The book is a collection of poems written by 80 selected poets that is based off of a prompt created by editors Dr. Jehanne Dubrow and Lindsay Lusby instructing the poets to create their own “still life,” much like a still life painting, and write a poem based upon it.
Lusby, the assistant director of the Literary House, said it took several months to get all the submissions in from the solicited poets, and once the submissions were received, the collection went through intensive editing.
The interior and cover were both designed by Lusby and her co-editor Dr. Dubrow. They were aided by Caroline Harvey, the 2016 Literary House Press intern.
According to Lusby, Harvey was extraordinarily helpful during the whole proofing process. It “involved hours upon hours of careful proofreading, research reference materials, notemaking, corrections, creating proofs and sending them out to contributors (with suggested revisions) for approval, and compiling all contributor responses and implementing approved changes,” Lusby said.
Most of the submissions were written specially for the collection, and the select few that predate the collection were purposely solicited with the intent of including them in the anthology.
In addition to being a co-editor, Lusby also contributed her own poetry to the work. She said that it, “was always a difficult professional decision…there is more than a little bit of a stigma attached to publishing one’s own work.”
Eventually, she gave in to her desire to contribute and included her own work, and she worked with Dr. Dubrow to peer-edit the work to determine whether it should be included. Ultimately, the inclusion of her work, she said, made the whole process more “personal and intimate…a feeling of belonging.”
Dr. James Hall, the current Literary House Director and a professor of English, was also a contributor.

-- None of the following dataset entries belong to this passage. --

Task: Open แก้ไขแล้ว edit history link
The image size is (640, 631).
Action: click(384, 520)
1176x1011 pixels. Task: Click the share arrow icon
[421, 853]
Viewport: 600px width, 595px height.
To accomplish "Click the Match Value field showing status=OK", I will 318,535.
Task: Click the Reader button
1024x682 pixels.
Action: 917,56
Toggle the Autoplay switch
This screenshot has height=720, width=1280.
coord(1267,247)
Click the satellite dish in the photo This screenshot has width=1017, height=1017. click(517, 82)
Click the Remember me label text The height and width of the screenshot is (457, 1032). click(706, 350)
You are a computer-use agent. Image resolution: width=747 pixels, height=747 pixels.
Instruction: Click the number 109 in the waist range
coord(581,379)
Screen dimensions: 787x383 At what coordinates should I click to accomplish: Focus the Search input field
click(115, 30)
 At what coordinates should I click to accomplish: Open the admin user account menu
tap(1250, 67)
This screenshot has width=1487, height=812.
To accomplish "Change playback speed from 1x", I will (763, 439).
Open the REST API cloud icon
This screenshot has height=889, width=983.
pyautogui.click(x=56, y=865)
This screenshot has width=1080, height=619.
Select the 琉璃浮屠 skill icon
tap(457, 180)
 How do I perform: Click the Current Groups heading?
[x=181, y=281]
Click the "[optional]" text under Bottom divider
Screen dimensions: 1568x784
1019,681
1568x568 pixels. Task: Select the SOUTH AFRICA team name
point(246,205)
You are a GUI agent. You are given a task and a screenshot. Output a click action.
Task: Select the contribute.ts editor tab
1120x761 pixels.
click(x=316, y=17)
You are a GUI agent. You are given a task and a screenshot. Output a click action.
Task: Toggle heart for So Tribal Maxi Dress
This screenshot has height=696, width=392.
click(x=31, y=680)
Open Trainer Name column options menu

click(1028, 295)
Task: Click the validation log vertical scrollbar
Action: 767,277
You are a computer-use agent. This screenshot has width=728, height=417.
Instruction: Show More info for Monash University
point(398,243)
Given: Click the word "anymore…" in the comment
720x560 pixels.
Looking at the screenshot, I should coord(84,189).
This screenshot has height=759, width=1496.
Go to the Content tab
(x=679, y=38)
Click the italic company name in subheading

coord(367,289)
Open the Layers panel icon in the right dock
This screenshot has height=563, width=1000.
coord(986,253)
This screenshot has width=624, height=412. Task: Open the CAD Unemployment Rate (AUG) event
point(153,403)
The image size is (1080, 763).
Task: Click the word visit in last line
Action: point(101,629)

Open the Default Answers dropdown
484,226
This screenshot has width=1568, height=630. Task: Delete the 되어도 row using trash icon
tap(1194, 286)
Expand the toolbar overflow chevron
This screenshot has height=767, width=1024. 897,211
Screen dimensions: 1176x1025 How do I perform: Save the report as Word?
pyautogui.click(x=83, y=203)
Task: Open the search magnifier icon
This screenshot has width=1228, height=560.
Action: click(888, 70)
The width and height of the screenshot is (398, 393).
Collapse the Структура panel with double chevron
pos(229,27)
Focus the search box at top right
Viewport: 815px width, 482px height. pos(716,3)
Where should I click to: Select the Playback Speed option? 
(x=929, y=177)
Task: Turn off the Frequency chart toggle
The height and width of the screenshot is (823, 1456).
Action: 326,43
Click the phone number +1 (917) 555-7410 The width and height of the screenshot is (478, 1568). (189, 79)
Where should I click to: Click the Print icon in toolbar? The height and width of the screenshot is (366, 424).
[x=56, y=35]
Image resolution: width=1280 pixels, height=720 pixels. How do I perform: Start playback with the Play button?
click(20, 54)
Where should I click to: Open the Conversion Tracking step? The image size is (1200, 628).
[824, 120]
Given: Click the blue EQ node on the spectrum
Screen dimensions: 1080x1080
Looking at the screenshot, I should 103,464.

Although he was not involved in the production of the collection, he said, “it gave me pride to see such a beautiful book made by Dr. Dubrow and Lindsay Lusby—a book which expands the field of ekphrastic poetry.”
His poem is an elegy, a monument to a lost person, which is a theme that is at the heart of most of his poetry. Dr. Hall’s still life was a monument to a man in New York City that had some of his personal objects available for passersby to take. The point was to take a piece of the man with them into their lives which, according to Dr. Hall, is also what elegy does.
Overall, the prompt is a stark reminder to both poet and reader that all objects contain stories and “it’s the job of the writer to make sure that the story has a fighting chance to outlive the object,” Dr. Hall said.
The book is now available for purchase through Small Press Distribution, Amazon, and select independent bookstores. Signed commemorative broadsigns of “A Second Plate At Pearl’s Place” by Tara Betts are also available for sale at the Rose O’Neill Literary House’s website.